From our study and those by other Indian authors,6,7 it appears that DVT and PE in Indian patients is a fairly low-incidence problem. The sample size of 125 patients in our study seems to be reasonable, as the sample size required for the estimation of incidence rate (of value 0.07) is 123 with an error of 0.045. Also, if thromboprophylaxis is important for all the patients, at least a few patients would have required that. In our study, none of the patients were subjected to chemoprophylaxis. Though the number is rather small, it is not too small to say that thromboprophylaxis is not important for all the patients. Further studies are required to confirm the findings of this research.

CONCLUSION

We believe that though there is enough evidence in the Western literature to advocate routine thromboprophylaxis for patients undergoing total joint replacement and surgery for fractures of lower limb, there is not yet enough evidence to justify the same for Indian patients undergoing major lower limb surgery. Though it is perhaps not appropriate to make any definite recommendation about chemoprophylaxis only on the basis of our research, we strongly agree with Gillespie et al.23 and advocate that the orthopedic surgeons should use pharmacological prophylaxis only for the high-risk patients (advanced age, past history of DVT, presence of varicose veins, obesity, malignancy, immobilization, etc.) in whom the potential benefits clearly appear to outweigh the risks. However, a close clinical monitoring with a high level of suspicion for DVT and pulmonary embolism must be exercised.
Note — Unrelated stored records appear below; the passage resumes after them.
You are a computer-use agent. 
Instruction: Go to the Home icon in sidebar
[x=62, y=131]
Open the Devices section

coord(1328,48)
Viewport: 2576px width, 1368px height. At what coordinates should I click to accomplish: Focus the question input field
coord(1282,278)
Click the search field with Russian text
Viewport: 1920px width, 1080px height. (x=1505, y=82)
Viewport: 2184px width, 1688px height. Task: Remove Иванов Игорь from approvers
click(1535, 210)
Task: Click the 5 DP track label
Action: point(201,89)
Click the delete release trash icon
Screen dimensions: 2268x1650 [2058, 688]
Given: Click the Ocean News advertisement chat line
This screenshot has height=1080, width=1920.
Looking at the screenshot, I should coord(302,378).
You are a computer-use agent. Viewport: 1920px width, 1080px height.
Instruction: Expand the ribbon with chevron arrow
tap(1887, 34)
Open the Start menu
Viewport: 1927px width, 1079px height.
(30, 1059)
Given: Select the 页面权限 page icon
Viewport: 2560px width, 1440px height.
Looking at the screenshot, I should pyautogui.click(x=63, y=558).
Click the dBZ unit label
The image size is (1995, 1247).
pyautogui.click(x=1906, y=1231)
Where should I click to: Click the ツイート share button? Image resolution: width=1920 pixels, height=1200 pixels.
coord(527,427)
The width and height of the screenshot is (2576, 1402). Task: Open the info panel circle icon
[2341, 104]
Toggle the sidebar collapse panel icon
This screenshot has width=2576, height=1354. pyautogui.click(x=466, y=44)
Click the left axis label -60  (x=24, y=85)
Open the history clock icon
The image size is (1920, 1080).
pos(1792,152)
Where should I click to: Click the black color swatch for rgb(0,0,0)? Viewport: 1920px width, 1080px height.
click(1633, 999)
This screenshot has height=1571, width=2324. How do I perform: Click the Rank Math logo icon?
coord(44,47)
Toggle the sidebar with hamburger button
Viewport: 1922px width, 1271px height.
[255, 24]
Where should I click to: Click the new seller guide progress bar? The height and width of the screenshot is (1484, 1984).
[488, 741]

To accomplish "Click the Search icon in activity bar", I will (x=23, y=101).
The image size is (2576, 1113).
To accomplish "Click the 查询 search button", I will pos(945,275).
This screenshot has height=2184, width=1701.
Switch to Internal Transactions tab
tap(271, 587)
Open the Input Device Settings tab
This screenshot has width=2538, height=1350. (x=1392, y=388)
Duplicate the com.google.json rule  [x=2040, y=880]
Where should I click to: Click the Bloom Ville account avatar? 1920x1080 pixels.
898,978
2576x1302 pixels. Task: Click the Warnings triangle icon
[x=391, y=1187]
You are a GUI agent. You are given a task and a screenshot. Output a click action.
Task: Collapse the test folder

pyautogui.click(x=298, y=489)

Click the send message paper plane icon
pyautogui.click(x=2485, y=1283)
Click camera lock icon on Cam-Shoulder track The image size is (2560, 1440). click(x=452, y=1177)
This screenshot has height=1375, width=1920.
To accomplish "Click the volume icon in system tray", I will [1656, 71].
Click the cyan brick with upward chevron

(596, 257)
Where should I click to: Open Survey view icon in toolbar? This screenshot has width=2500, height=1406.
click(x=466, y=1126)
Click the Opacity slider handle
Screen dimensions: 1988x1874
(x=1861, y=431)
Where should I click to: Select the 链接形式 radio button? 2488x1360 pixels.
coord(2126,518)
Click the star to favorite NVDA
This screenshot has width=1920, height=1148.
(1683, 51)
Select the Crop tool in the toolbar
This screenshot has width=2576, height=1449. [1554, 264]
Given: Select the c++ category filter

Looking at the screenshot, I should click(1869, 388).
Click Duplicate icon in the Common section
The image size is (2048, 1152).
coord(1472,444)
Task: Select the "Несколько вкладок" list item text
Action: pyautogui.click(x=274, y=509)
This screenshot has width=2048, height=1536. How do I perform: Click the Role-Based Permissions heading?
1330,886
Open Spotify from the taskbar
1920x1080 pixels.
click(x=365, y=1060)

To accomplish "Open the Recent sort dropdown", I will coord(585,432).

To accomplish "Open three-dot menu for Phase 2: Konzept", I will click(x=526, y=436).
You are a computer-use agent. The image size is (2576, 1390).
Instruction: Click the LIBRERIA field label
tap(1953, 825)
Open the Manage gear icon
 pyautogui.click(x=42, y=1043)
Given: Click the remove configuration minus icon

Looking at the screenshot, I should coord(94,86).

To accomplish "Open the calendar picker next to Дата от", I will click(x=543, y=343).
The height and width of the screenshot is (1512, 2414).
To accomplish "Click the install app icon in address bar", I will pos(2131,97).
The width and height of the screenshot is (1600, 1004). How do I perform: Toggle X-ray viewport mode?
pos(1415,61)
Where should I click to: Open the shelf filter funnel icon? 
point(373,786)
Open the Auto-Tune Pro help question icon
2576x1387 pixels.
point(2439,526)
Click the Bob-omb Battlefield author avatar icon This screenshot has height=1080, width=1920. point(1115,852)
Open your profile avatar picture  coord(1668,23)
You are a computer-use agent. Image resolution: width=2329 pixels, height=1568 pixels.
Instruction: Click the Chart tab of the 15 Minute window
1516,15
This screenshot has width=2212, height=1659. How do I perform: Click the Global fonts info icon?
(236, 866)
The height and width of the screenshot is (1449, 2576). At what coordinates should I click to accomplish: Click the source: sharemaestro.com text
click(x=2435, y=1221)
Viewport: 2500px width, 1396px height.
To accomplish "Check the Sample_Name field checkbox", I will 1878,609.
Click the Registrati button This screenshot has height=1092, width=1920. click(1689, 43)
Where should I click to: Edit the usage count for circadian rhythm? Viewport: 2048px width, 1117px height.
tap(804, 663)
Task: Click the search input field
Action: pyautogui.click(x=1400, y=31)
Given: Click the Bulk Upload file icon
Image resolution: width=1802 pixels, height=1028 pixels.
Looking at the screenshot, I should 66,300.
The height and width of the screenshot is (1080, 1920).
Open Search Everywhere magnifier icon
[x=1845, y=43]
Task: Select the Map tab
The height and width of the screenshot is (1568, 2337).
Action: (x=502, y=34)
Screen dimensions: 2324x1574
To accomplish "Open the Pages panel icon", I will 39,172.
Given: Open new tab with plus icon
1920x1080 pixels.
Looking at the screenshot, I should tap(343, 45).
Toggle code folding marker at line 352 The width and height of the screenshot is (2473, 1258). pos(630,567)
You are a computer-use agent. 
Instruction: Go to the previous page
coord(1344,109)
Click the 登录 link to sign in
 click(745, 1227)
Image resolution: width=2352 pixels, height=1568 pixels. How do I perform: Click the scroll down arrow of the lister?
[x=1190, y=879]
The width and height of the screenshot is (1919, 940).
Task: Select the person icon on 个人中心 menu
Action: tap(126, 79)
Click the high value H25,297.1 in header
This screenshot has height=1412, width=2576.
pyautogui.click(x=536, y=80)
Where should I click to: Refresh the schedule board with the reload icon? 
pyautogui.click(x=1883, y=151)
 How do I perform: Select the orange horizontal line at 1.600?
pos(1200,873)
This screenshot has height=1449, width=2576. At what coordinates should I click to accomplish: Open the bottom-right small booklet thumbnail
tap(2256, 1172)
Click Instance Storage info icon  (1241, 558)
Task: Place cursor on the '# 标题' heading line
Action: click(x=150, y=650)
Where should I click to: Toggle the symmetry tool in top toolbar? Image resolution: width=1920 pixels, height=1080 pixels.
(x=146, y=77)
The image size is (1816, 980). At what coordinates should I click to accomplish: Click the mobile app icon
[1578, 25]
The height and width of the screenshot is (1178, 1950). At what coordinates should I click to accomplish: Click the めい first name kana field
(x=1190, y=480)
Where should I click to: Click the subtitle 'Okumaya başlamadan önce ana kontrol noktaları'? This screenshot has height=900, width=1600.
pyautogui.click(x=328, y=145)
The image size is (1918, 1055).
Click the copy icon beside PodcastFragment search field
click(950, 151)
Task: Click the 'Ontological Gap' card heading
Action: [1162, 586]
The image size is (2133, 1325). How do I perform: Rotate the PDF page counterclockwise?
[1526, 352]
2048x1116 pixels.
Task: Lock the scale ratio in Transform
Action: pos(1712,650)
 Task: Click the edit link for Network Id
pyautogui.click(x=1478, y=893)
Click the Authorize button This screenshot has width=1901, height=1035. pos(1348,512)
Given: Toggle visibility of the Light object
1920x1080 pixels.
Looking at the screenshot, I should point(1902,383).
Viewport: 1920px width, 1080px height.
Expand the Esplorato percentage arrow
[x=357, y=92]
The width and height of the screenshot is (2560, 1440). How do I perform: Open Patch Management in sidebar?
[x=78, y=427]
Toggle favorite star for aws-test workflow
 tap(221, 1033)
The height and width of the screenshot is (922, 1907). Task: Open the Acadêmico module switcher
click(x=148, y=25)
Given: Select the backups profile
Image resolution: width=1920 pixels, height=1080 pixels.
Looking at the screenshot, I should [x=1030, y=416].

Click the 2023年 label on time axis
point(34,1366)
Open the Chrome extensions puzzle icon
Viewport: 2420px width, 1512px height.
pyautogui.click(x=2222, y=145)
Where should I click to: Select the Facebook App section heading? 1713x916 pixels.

A duplex sonography should be preferably carried out on all the elderly and high-risk patients undergoing total joint arthroplasty or surgery for lower limb fractures between the seventh and 14th postoperative day and a repeat ultrasonography should be performed on all the positive cases to rule out proximal propagation of thrombus. Trials involving a larger number of patients in future are required to confirm findings of this research which would help resolve the dilemma for the orthopedic surgeons in India whether or not to subject their patients undergoing lower limb surgery to chemoprophylaxis for DVT and PE.

Footnotes

Source of Support: Nil

Conflict of Interest: None declared.